Instructions to follow>
Your answer should repeat every record verbatim.

Collected data entries
◇ ◇ ◇ ◇ ◇
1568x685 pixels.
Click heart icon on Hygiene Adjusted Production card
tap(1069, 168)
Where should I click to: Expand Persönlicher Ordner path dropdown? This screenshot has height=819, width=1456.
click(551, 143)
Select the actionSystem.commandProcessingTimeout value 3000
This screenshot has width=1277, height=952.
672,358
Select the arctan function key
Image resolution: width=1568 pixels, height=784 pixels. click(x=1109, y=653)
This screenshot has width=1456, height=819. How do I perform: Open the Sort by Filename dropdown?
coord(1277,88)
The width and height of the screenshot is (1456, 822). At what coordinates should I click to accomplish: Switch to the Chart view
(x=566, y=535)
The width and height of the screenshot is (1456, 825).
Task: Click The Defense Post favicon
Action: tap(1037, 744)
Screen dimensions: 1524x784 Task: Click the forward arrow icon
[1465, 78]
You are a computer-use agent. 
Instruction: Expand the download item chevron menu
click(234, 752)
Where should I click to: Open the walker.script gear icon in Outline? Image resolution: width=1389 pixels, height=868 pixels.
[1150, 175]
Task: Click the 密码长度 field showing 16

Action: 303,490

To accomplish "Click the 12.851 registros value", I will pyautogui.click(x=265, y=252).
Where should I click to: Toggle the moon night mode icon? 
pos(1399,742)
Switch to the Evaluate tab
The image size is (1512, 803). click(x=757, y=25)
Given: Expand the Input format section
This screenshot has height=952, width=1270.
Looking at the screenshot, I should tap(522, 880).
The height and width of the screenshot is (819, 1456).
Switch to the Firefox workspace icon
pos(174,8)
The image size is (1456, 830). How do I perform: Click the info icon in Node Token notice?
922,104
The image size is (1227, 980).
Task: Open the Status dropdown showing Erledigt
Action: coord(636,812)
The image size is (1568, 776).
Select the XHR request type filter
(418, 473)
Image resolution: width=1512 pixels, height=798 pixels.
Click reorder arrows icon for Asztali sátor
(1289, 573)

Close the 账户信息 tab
◇ ◇ ◇ ◇ ◇
Response for this exercise>
1568x685 pixels.
Click heart icon on Hygiene Adjusted Production card
tap(1069, 168)
Where should I click to: Expand Persönlicher Ordner path dropdown? This screenshot has height=819, width=1456.
click(551, 143)
Select the actionSystem.commandProcessingTimeout value 3000
This screenshot has width=1277, height=952.
672,358
Select the arctan function key
Image resolution: width=1568 pixels, height=784 pixels. click(x=1109, y=653)
This screenshot has width=1456, height=819. How do I perform: Open the Sort by Filename dropdown?
coord(1277,88)
The width and height of the screenshot is (1456, 822). At what coordinates should I click to accomplish: Switch to the Chart view
(x=566, y=535)
The width and height of the screenshot is (1456, 825).
Task: Click The Defense Post favicon
Action: tap(1037, 744)
Screen dimensions: 1524x784 Task: Click the forward arrow icon
[1465, 78]
You are a computer-use agent. 
Instruction: Expand the download item chevron menu
click(234, 752)
Where should I click to: Open the walker.script gear icon in Outline? Image resolution: width=1389 pixels, height=868 pixels.
[1150, 175]
Task: Click the 密码长度 field showing 16

Action: 303,490

To accomplish "Click the 12.851 registros value", I will pyautogui.click(x=265, y=252).
Where should I click to: Toggle the moon night mode icon? 
pos(1399,742)
Switch to the Evaluate tab
The image size is (1512, 803). click(x=757, y=25)
Given: Expand the Input format section
This screenshot has height=952, width=1270.
Looking at the screenshot, I should tap(522, 880).
The height and width of the screenshot is (819, 1456).
Switch to the Firefox workspace icon
pos(174,8)
The image size is (1456, 830). How do I perform: Click the info icon in Node Token notice?
922,104
The image size is (1227, 980).
Task: Open the Status dropdown showing Erledigt
Action: coord(636,812)
The image size is (1568, 776).
Select the XHR request type filter
(418, 473)
Image resolution: width=1512 pixels, height=798 pixels.
Click reorder arrows icon for Asztali sátor
(1289, 573)

Close the 账户信息 tab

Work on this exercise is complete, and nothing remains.